• EXERCISE GOAL: Pick out every line in the records below that contains the string "accomplish", and copy each one in full.

• DATASET ENTRIES:
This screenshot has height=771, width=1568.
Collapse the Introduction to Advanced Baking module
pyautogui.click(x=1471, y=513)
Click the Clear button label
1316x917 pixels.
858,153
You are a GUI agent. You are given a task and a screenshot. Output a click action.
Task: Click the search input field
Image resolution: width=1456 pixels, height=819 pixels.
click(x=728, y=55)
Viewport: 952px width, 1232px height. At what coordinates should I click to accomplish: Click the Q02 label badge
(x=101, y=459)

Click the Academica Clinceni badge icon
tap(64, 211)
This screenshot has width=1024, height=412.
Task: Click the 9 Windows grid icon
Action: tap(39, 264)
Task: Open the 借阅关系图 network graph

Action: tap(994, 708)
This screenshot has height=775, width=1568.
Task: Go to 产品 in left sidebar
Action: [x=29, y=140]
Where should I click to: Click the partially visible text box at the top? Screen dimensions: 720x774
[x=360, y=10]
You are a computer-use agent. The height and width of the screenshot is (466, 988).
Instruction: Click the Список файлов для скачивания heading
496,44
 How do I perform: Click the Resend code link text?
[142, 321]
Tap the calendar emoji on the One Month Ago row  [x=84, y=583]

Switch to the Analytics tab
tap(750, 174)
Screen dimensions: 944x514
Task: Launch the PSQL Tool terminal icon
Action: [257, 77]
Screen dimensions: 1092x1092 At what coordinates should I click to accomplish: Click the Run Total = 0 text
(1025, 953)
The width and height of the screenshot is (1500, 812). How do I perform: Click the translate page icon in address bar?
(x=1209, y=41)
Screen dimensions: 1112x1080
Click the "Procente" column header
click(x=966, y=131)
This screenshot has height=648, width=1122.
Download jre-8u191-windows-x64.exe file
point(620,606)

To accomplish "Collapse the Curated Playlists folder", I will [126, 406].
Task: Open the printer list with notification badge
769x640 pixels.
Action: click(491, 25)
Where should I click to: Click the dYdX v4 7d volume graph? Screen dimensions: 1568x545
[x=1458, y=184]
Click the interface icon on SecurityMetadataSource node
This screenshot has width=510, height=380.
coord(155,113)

• FINISHED EXERCISE:
Viewport: 952px width, 1232px height. At what coordinates should I click to accomplish: Click the Q02 label badge
Screen dimensions: 1092x1092 At what coordinates should I click to accomplish: Click the Run Total = 0 text
To accomplish "Collapse the Curated Playlists folder", I will [126, 406].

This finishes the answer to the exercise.